Required action:
Nothing outside the range below should be printed. Output exactly the lines from the line with "The image size is (868, 372)." to the line with "Open the backpack tab in left sidebar", both included.

Data extracts:
BEGIN

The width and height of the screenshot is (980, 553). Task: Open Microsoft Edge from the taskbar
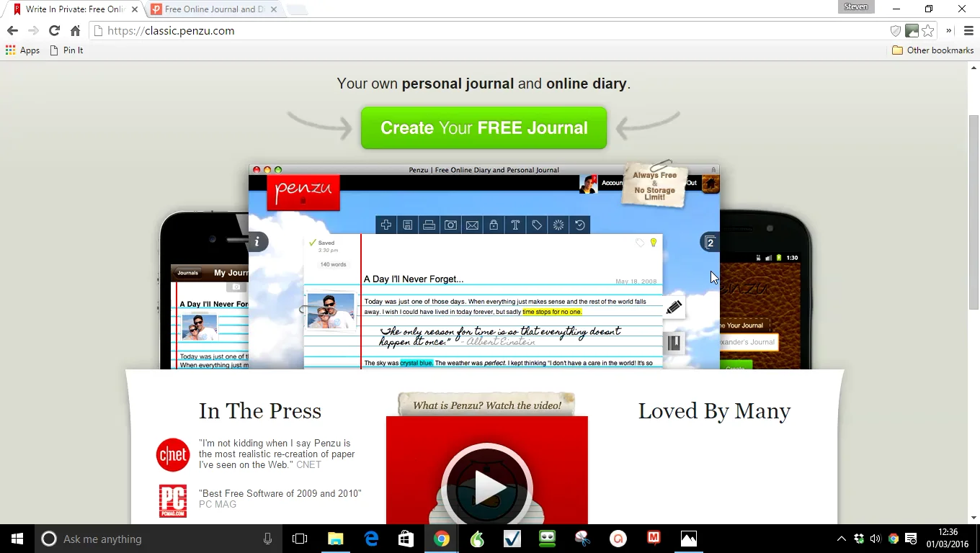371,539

END
BEGIN

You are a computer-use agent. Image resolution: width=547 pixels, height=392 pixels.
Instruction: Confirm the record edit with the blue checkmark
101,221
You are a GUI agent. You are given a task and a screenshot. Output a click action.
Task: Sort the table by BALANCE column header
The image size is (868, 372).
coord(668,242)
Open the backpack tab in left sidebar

END
BEGIN

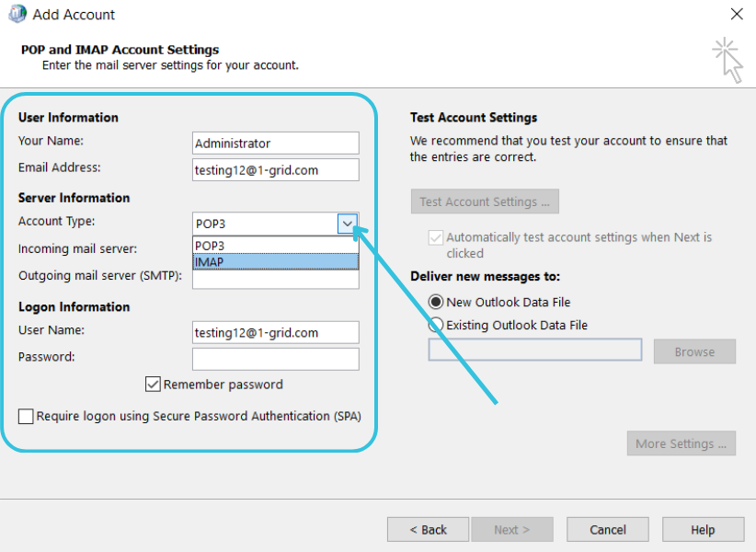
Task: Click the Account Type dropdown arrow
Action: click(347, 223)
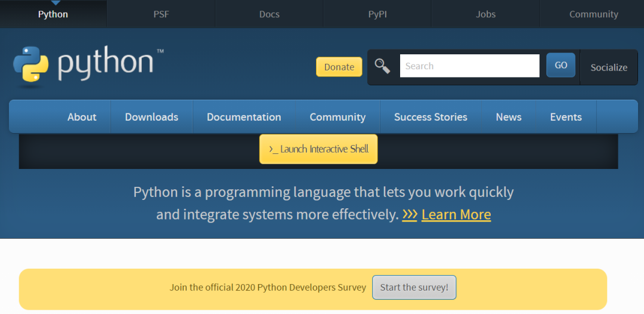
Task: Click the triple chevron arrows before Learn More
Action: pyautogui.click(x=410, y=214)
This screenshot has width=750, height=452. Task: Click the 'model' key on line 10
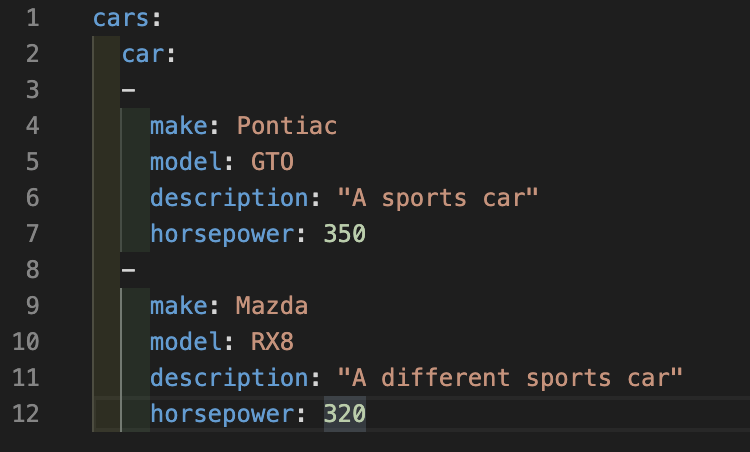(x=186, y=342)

END

Problem solution:
The image size is (868, 372).
coord(668,242)
Open the backpack tab in left sidebar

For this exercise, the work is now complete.